### [YOUR INSTRUCTIONS]
Rewrite the data from its beginning through the line containing "[x=29, y=40]", changing "screenshot" to "screen capture" and leaving everything else untouched. Omit the pictures.

(Word and element pointing entries)
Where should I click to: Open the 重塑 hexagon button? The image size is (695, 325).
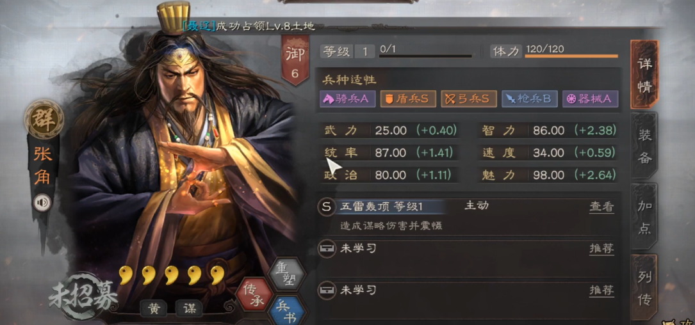pos(287,274)
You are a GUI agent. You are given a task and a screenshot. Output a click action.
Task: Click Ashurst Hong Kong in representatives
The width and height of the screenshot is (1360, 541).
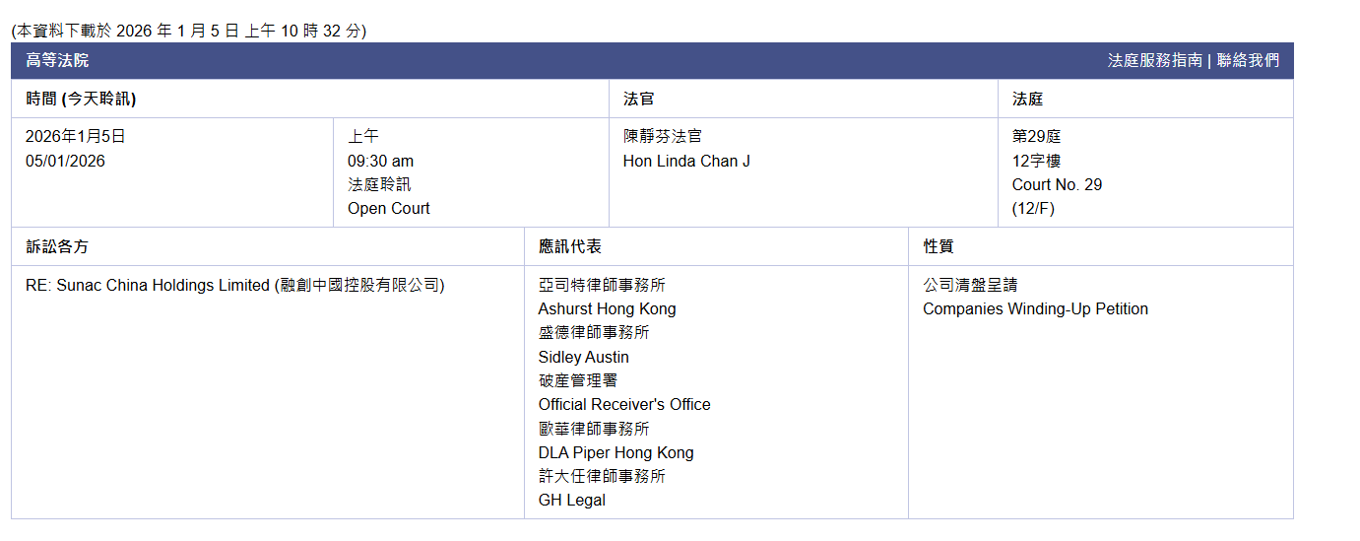tap(607, 308)
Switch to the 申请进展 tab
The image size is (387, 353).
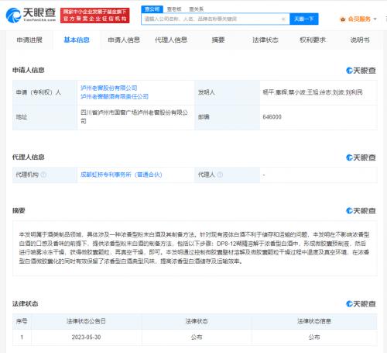[x=29, y=40]
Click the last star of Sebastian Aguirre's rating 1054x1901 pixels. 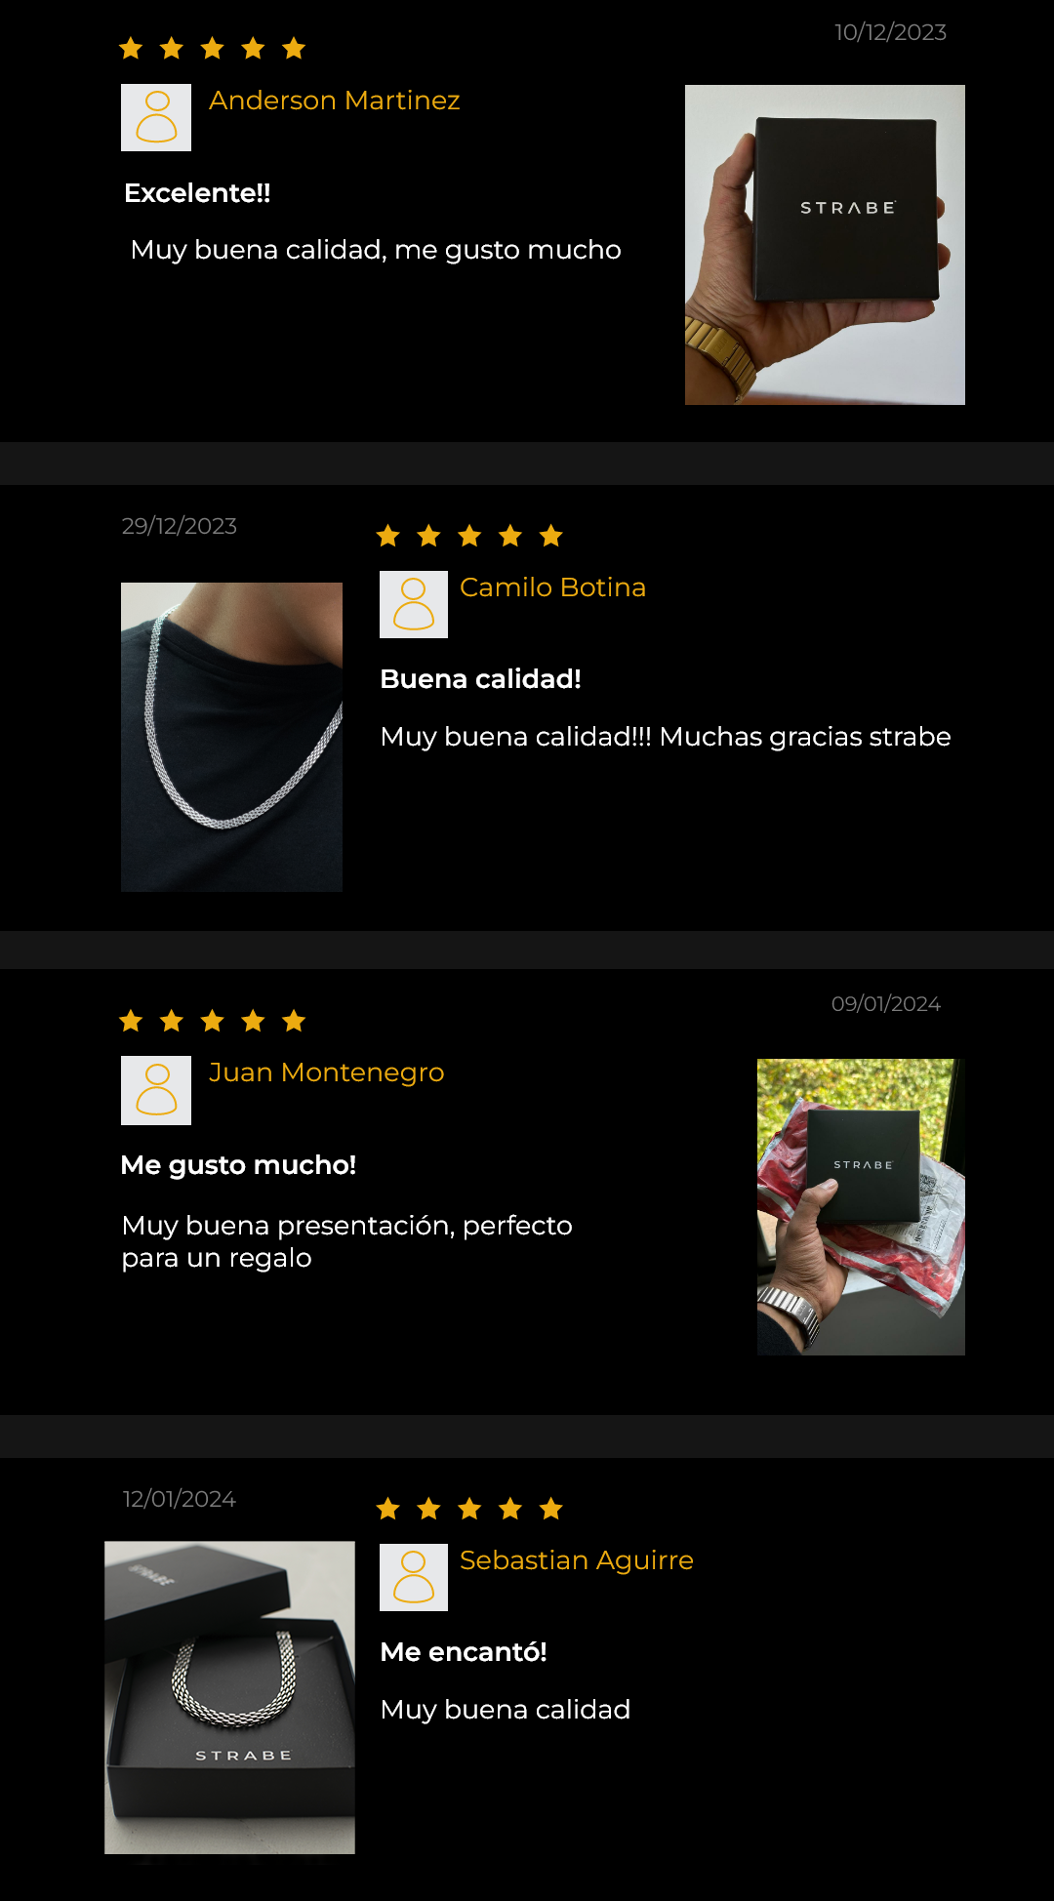pyautogui.click(x=551, y=1509)
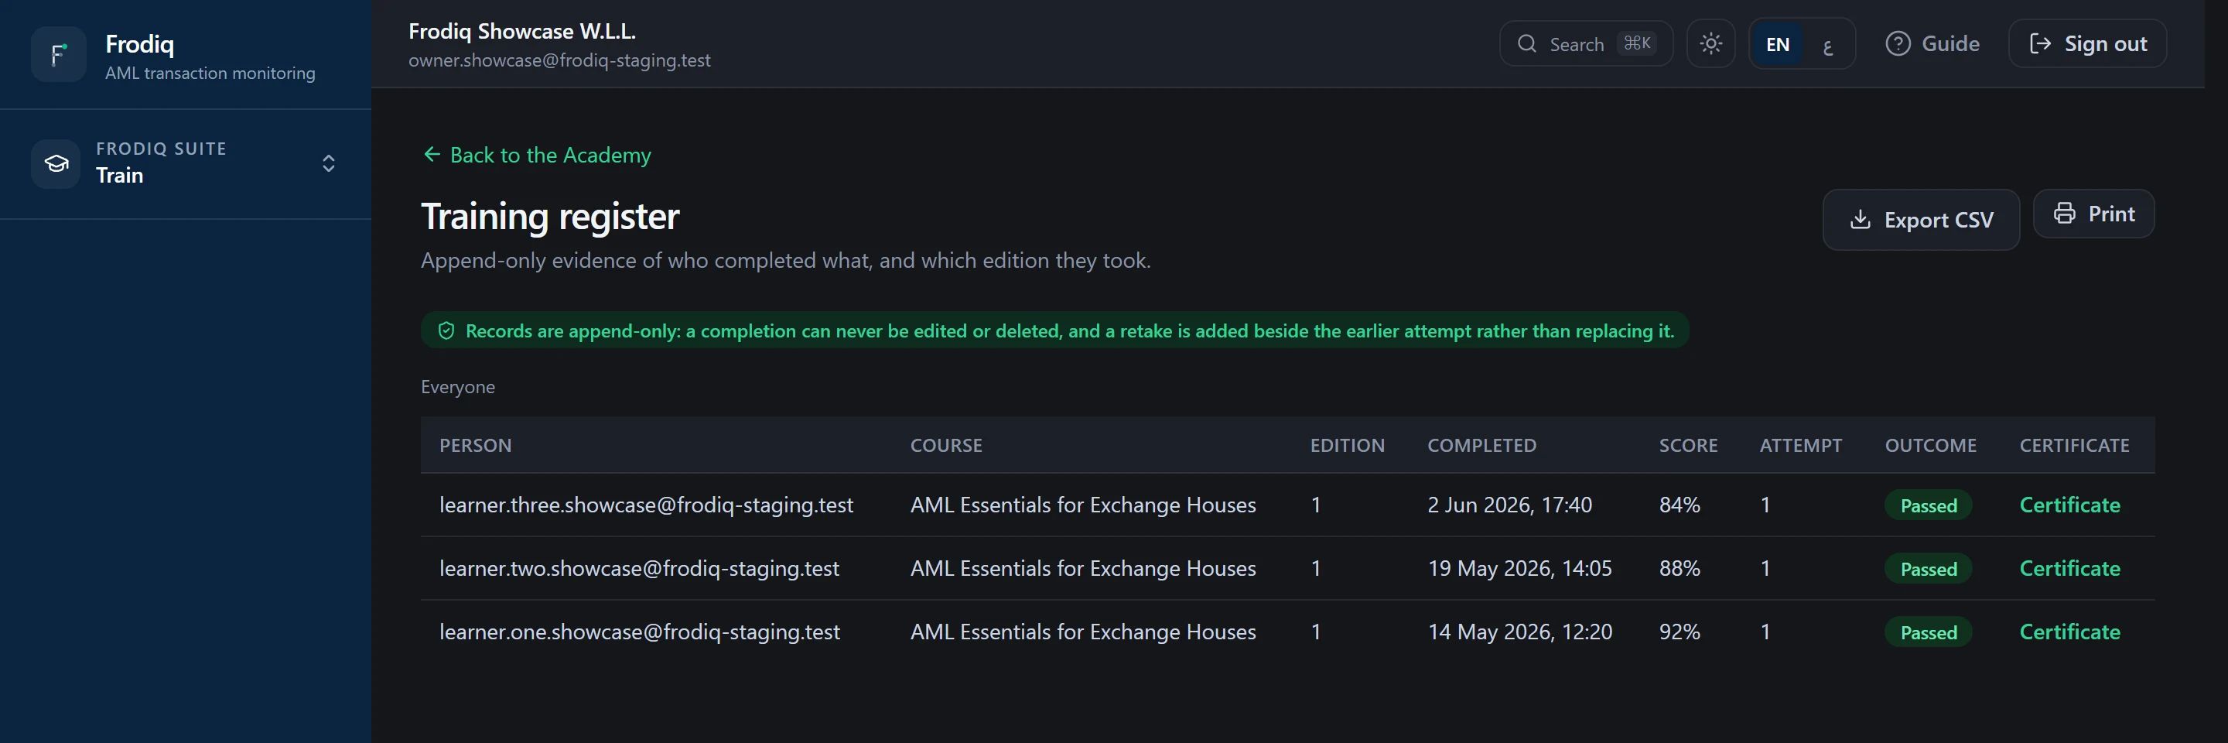Switch language to Arabic

[1828, 44]
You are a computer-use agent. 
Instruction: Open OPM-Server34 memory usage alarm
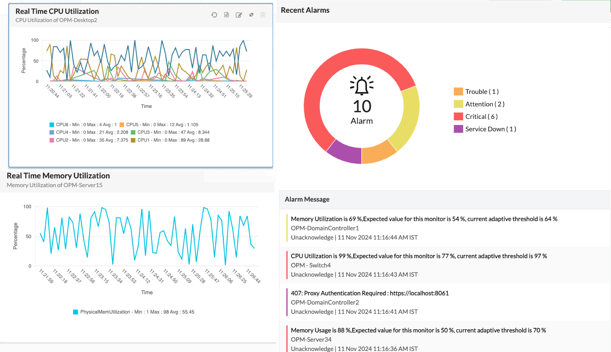[418, 331]
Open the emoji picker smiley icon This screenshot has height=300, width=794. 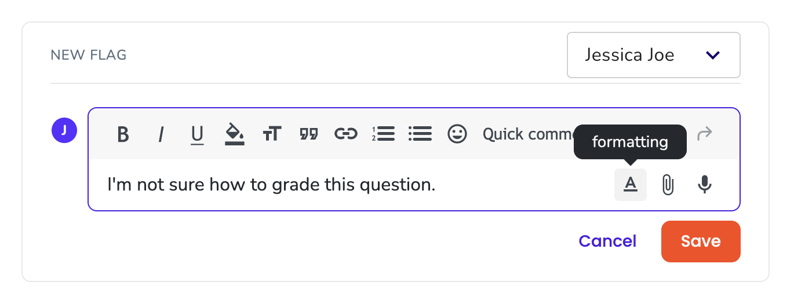coord(457,134)
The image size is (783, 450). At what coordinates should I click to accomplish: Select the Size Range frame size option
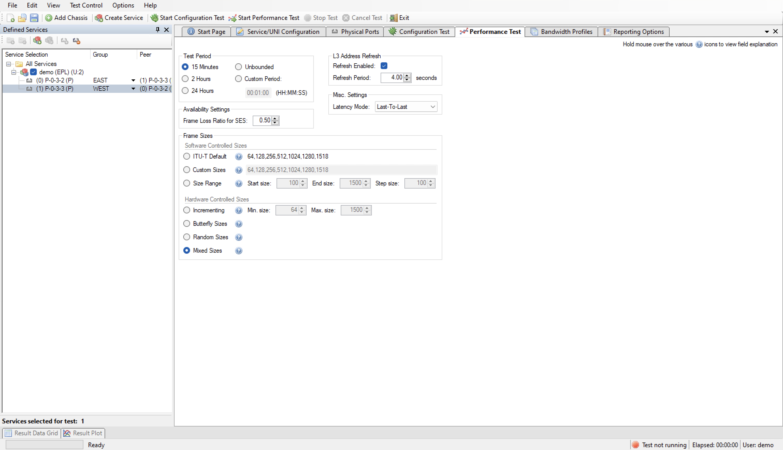187,183

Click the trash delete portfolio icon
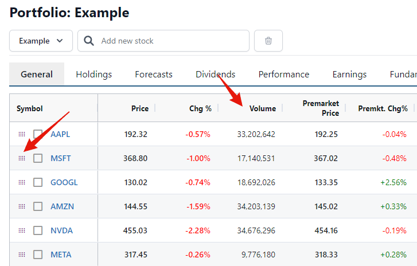click(x=268, y=41)
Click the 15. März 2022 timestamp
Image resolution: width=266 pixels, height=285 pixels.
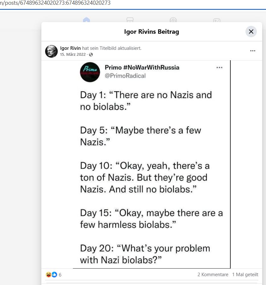pos(73,54)
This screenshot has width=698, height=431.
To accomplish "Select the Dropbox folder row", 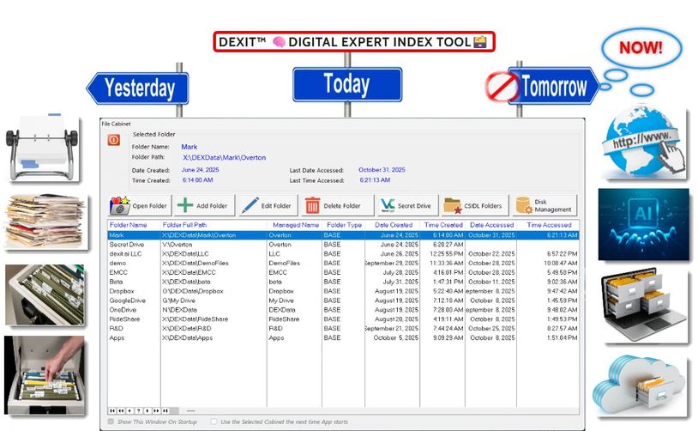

### [EXPECTED ANSWER]
Where should I click to: Open the 重塑 hexagon button? The image size is (695, 325).
pos(287,274)
You are a GUI agent. You are given a task and a screen capture. Output a click action.
Task: Click Ashurst Hong Kong in representatives
The width and height of the screen capture is (1360, 541).
tap(607, 308)
Switch to the 申请进展 tab
The image size is (387, 353).
[x=29, y=40]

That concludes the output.